The Rome Statute has one paragraph that refers to environmental damages as war crimes: Article 8(2)(b)(iv):

Intentionally launching an attack in the knowledge that such attack will cause incidental loss of life or injury to civilians or damage to civilian objects or widespread, long-term and severe damage to the natural environment which would be clearly excessive in relation to the concrete and direct overall military advantage anticipated;
There are three ways a case may come before the Court: referral by a State Party to the Statute; referral by the UN Security Council; or initiation of an investigation by the Prosecutor of the ICC.

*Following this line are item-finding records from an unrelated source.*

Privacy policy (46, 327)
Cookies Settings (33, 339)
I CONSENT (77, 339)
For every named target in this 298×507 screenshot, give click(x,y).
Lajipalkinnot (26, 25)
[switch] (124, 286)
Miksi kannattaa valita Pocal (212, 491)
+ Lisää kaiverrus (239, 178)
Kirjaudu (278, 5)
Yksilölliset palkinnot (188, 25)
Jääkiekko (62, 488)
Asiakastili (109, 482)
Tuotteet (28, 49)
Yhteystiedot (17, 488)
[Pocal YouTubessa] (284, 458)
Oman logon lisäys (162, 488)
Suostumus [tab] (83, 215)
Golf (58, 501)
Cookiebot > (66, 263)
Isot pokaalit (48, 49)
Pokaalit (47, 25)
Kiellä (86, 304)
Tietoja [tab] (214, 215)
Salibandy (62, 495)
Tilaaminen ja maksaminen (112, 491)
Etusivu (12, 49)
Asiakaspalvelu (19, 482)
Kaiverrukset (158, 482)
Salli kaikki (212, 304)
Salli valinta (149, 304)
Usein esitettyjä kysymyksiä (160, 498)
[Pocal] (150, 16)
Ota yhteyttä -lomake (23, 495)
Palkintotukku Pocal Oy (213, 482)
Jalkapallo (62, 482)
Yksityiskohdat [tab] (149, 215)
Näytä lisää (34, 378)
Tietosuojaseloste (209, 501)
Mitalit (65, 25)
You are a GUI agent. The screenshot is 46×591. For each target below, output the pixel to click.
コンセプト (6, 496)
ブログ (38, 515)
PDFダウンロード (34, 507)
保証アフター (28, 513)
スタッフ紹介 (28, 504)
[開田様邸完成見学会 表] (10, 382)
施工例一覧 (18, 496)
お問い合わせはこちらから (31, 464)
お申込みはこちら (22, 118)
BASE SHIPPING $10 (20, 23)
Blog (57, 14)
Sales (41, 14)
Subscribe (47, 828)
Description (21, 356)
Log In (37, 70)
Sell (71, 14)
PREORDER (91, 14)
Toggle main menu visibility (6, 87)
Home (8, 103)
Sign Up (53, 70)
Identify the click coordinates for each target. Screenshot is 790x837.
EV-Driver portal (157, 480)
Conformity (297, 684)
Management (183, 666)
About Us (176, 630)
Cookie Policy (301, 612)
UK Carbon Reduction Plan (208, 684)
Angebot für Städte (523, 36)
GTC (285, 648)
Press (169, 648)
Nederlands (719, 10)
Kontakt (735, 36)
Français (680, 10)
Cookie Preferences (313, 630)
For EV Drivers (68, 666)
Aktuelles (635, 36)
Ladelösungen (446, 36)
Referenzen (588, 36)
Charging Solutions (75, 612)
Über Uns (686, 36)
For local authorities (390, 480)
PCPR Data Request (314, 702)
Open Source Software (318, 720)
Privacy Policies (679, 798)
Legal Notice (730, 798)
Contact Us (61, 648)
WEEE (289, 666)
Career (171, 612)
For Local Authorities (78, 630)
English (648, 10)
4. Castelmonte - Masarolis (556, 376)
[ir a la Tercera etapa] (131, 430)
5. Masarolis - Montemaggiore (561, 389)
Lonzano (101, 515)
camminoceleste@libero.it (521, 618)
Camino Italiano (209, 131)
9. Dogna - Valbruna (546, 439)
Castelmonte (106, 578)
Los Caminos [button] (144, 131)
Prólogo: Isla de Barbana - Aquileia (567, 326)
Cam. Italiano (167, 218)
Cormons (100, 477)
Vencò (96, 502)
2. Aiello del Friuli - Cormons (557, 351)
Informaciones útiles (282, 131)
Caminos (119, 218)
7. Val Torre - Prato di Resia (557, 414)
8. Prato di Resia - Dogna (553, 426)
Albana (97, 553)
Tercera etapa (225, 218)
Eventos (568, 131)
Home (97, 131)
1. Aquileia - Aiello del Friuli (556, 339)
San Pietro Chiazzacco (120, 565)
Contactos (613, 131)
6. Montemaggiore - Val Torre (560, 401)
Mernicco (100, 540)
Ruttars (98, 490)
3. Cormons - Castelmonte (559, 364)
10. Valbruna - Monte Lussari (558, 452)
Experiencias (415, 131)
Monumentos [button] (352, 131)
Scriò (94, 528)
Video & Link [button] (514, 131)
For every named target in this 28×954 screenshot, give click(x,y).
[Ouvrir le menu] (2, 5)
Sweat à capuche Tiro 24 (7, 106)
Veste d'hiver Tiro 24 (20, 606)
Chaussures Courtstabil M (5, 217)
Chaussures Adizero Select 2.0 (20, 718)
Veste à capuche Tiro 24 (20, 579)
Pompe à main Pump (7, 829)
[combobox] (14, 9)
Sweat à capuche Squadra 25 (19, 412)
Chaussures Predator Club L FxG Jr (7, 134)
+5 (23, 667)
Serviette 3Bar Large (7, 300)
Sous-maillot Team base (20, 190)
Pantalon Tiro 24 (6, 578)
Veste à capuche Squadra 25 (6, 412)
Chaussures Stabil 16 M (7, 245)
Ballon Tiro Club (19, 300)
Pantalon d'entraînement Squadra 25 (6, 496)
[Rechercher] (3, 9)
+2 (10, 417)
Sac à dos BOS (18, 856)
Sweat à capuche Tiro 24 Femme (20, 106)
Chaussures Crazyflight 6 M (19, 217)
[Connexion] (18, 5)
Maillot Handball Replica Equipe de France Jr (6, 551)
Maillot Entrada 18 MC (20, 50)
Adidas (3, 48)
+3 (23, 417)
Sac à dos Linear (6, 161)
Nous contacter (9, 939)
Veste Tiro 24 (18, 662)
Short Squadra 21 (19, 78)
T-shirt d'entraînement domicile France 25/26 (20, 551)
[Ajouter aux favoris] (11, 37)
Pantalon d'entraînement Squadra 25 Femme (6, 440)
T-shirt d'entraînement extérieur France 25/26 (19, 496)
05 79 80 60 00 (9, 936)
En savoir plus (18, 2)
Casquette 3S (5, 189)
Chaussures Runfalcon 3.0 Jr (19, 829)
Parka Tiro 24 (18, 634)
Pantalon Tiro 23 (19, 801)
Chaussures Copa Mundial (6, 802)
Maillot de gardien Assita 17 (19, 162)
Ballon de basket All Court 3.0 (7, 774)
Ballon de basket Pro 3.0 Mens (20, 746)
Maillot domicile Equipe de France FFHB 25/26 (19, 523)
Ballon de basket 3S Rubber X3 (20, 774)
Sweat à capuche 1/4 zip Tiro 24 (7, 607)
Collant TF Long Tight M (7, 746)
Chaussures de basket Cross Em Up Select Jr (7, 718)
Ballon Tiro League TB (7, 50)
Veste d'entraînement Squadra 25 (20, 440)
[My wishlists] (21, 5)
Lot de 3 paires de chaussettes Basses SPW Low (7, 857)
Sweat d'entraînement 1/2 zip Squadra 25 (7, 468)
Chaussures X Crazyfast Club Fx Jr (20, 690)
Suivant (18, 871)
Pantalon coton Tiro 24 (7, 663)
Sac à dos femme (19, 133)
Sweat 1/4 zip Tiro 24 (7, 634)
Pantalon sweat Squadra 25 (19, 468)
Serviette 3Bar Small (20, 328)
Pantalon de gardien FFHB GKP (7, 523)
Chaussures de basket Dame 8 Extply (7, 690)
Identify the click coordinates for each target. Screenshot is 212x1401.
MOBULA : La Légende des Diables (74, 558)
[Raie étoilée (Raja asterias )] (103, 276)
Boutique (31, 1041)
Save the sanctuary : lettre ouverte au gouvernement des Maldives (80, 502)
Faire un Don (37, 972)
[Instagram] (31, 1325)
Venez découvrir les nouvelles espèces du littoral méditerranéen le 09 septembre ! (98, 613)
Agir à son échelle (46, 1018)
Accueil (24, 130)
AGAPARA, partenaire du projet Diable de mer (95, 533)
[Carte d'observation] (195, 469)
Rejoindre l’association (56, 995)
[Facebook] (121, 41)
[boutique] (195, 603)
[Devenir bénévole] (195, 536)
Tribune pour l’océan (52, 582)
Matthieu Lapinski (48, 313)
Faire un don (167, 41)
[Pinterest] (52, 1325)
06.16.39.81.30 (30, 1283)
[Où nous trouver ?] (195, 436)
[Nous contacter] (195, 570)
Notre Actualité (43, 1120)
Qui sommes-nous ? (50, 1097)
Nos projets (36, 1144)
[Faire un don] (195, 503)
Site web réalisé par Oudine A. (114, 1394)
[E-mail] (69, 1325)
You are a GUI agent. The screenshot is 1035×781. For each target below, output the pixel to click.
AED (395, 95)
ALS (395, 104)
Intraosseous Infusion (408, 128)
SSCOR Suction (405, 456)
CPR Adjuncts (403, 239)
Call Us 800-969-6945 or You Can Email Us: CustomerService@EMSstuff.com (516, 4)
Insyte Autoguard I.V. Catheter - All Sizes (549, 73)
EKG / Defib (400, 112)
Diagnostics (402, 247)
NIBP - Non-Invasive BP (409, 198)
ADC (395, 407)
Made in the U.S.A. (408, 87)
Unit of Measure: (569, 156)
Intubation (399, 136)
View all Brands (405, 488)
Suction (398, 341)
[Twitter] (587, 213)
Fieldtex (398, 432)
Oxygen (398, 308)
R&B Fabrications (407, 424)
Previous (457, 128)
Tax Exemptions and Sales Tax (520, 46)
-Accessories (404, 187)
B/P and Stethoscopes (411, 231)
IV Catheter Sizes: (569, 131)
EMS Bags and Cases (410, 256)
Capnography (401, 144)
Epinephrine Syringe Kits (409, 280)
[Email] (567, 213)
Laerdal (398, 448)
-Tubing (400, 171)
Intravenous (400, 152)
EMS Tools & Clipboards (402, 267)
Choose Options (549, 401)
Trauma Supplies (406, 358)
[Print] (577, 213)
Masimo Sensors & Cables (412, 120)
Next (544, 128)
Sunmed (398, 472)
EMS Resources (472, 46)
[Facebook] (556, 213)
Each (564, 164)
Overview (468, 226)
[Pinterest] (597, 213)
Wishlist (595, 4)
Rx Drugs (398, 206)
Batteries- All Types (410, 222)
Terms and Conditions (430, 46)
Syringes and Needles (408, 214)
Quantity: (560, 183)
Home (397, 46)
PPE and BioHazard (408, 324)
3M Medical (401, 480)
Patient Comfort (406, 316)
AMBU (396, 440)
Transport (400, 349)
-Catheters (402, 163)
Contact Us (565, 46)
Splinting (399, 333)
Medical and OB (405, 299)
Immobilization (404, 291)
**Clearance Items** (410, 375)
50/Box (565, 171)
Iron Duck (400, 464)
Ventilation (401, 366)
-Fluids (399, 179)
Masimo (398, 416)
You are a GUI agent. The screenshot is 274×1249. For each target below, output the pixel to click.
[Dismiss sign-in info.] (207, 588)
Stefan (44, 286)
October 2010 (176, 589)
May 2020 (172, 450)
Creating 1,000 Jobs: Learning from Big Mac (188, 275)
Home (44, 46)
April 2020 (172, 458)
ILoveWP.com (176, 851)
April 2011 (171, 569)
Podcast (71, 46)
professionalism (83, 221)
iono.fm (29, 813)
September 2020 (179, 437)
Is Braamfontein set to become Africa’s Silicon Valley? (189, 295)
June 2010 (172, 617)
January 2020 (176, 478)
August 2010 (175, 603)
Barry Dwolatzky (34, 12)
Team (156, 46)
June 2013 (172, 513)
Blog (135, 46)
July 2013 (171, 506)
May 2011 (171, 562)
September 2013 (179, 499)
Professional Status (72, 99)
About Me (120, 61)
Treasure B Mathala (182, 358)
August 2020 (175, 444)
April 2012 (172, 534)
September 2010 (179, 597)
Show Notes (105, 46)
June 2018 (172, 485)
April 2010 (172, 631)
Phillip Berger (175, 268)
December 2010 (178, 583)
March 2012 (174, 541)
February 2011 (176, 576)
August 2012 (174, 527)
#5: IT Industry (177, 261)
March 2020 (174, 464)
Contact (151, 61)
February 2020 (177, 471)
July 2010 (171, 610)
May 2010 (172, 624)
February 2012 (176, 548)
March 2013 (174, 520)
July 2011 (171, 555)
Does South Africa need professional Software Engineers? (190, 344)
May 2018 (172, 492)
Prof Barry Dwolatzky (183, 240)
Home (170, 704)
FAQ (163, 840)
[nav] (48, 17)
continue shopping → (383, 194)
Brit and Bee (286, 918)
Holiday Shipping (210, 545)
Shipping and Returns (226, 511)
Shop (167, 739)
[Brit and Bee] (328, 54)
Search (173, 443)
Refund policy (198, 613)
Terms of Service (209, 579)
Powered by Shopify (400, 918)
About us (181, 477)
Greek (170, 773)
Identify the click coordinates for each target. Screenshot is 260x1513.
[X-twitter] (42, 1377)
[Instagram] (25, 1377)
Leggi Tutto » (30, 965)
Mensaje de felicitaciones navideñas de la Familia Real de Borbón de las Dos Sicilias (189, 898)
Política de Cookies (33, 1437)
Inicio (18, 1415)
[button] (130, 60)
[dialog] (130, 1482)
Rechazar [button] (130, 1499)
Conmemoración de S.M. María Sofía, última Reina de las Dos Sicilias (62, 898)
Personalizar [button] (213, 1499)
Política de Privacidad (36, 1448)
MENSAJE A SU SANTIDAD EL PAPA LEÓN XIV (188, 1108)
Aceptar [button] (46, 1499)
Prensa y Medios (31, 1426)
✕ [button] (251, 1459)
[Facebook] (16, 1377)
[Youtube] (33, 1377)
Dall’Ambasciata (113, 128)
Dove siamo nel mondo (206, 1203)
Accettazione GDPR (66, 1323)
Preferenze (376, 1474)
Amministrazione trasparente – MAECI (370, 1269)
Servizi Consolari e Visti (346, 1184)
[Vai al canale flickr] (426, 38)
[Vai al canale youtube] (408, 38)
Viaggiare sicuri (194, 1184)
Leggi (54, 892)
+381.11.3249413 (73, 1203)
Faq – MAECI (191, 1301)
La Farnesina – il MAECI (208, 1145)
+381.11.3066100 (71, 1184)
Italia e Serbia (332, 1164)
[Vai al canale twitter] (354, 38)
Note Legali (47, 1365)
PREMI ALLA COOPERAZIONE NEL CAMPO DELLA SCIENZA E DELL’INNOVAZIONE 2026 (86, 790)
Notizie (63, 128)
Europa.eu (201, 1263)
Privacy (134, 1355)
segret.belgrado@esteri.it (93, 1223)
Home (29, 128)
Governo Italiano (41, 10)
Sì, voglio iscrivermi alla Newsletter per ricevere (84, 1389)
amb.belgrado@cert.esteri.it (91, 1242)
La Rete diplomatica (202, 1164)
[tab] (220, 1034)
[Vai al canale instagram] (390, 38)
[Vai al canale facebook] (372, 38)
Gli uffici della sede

For the court to have jurisdiction, several stringent conditions must be met.  The act must be:

1.  Among “the most serious crimes of concern to the international community as a whole” (Preamble, par. 4, Doc. UN/A/CONF.183/9, 17 July 1998;
2.  The result of an attack specifically intended to create that damage; “collateral” damage would not come under the Court’s jurisdiction (in the words of one of the interviewees, the Statute “is about war crimes, not mistakes”);
3.  Launched with the knowledge that it would cause “long-term and severe damage to the natural environment” which would be “clearly excessive” to anticipated military gains; and
4.   If the above three conditions were met, the principle of “complementarity” would come into play. The ICC will complement national procedures, not replace them. If a country has legal mechanisms to address the crime, and they are functioning properly, the ICC would not have jurisdiction.
All cases are filtered by a three-judge panel. If a series of frivolous cases flooded the court, they would not pass the panel.

These stringent requirements to hear a case for environmental crimes committed during military action make it extremely unlikely that this would occur in respect to multilateral UN peace-keeping and/or peace making operations, though more likely following unilateral actions, since there would be fewer parties to decisions.

This was the unanimous conclusion of some twenty individuals, all participants involved in and/or very knowledgeable of the process that created the ICC, who were interviewed (not for attribution) or were referenced in this study. This conclusion is borne out by an analysis of the process by which such a case would have to come before the Court and tested through commentary on five scenarios of potential cases.

1. Mary Clifford. 1998. Environmental Crime: Enforcement, Policy, and Social Responsibility. Gaithersburg, MD: Aspen Publishers. pp 26.
2. State of the World 2001. 2001. The Worldwatch Institute, Washington, DC. pp. 167
3. Worldwatch Institute, NATO, UNEP, Interpol, USEPA, and observations in NGO meetings.
4. Kosovo bombing debate and the Lebanese House Speaker Nabih Berri who asked the Lebanese government and international monitoring bodies to launch an official inquiry into Israel's reported use of depleted uranium weapons.